Centre for Social Impact Learning: Click here to read the report.
This report summarises the state of impact management and provides readers with shortcuts to the resources most relevant to their purposes.
The report provides a snapshot of current practices at the impact due diligence, monitoring and reporting stages among self-identified impact investors based on a scan of 257 publications, interviews with 17 firms in the impact investing arena chosen at random, and SVT Group’s empirical experience in the field over the past 15 years. The report also summarises the history of impact investing, key terms and concepts in impact measurement, and trends.
Key takeaways detailed in the report are the following:
Advice from impact investors to those new to the field:
Establish an industry-wide definition of “impact” to avoid diminishment of the movement by those who would exploit it for cynical purposes.
Walk the talk from the beginning since there are several benefits: marketing, reputational risk reduction, and impact performance.
While some custom metrics are necessary, use standard metrics when possible because it allows investors to make much needed comparisons across asset classes and individual investments.
Seek to understand beneficiaries, since, like walking the talk, it delivers risk reduction and improves impact.
Know your own values, which is something conventional investors are not asked to do to the same extent, and is often an ongoing discovery process.
Educate others, particularly those entering the field, about why understanding and managing impact matters.
What the “Impact” in Impact Investing Means
Thus far in the relatively brief history of impact investing, consensus has been attained about the definition of impact investing, but not about the term “impact” itself.
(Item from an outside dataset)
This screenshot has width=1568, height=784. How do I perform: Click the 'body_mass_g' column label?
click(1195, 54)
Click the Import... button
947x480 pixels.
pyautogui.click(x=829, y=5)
Impact investing has been definitively defined as an investment approach that is:
Intentional about creating both financial returns and positive social impact; and
Active in the measurement of it.
The term impact technically means long-term, sustained change experienced by stakeholders that would not otherwise have happened. Since there is no strict standard or enforcement mechanism for the term’s correct use, however, it is often associated with investments for which no long-term sustained changes are measured, investments that may be associated with changes of which they are not the actual cause, and/or investments that cause significant negative impacts that are not acknowledged. This is causing some impact investors to despair that the phrase and underlying concept of impact investing will pass as a fad, and others to rally for a higher standard of scrutiny of the impact of investments. The report looks at practices, issues and recommendations at three stages of investment: due diligence, ongoing monitoring and reporting. Specific examples of the practices currently used by the investors interviewed are detailed in the body of the report.
Practices During Due Diligence
For both funds and portfolio companies, providing estimates of future social impact during the due diligence process builds a stronger case for investment to impact investors. Discussion of social impact at this stage also provides the opportunity to build understanding around shared impact goals, and to establish both parties’ expectations around metrics, reporting, and impact targets, which reduce the risk of conflicts about these matters later. Investors note the difficulty of comparing investment opportunities during due diligence, and that a tool to compare investment opportunities based on projected units of impact per unit of capital invested would be particularly useful.
Impact Measurement and Ongoing Monitoring
Once the investment has been made, ongoing impact measurement and management practices employed by investors range from simple to complex. At the simple end are outputs, which - though generally easy to track (indeed, often they are tracked in the course of regular business operations) - do not provide information about social or environmental changes that matter.
At the more complicated end are more sophisticated measures that demonstrate change for target beneficiaries, and that take into account other material changes (whether positive or negative), additionality (change that would not otherwise have occurred), and cost-effectiveness. Tension remains between the adoption of standardised indicators (which many investors feel would be useful and cost-effective in theory, but which in practice tend to limit understanding of a particular investment’s results), and of more flexible, context-specific indicators (which many investors see as necessary due to the need to measure what matters, but are both incomparable and costlier to implement, and thus not fit for managing investments at scale).
Some in the field are now advocating for skilled impact analysts who can intermediate between investors and disparate, non-standardised information about impact. Recommendations also include tools that facilitate reporting by portfolio companies and funds to investors, and mechanisms to enable audit or verification of the information that is reported.
When investors and investees make use of transparent, consistent and clean reporting, the investment is more likely to generate greater impact for a variety of reasons that have been documented by practitioners. Although there are elaborate guidelines for reporting on environmental, social and governance issues for publicly-traded corporations, the literature has been fairly non-specific when it comes to what an impact report should include in the context of private equity and debt (impact) investing. What is typically included varies quite a bit, based on the fact that impact reports are often tailored to different audiences. Broadly, reports for private investors, who often invest in niche areas of interest that are values-informed, tend to highlight the particular kind of impact that the investor is after. Reports for impact funds should align with the fund’s theory of change and supporting metrics. Likewise, reports to government entities should provide the impact evidence necessary to show compliance with the governmental investor’s set of impact objectives. Recently, professionals in the impact management field have begun to work on defining the content and qualities of good impact reporting for these purposes as well as in grant-making and nonprofits, and more specific guidance is likely to come on the scene in the near future.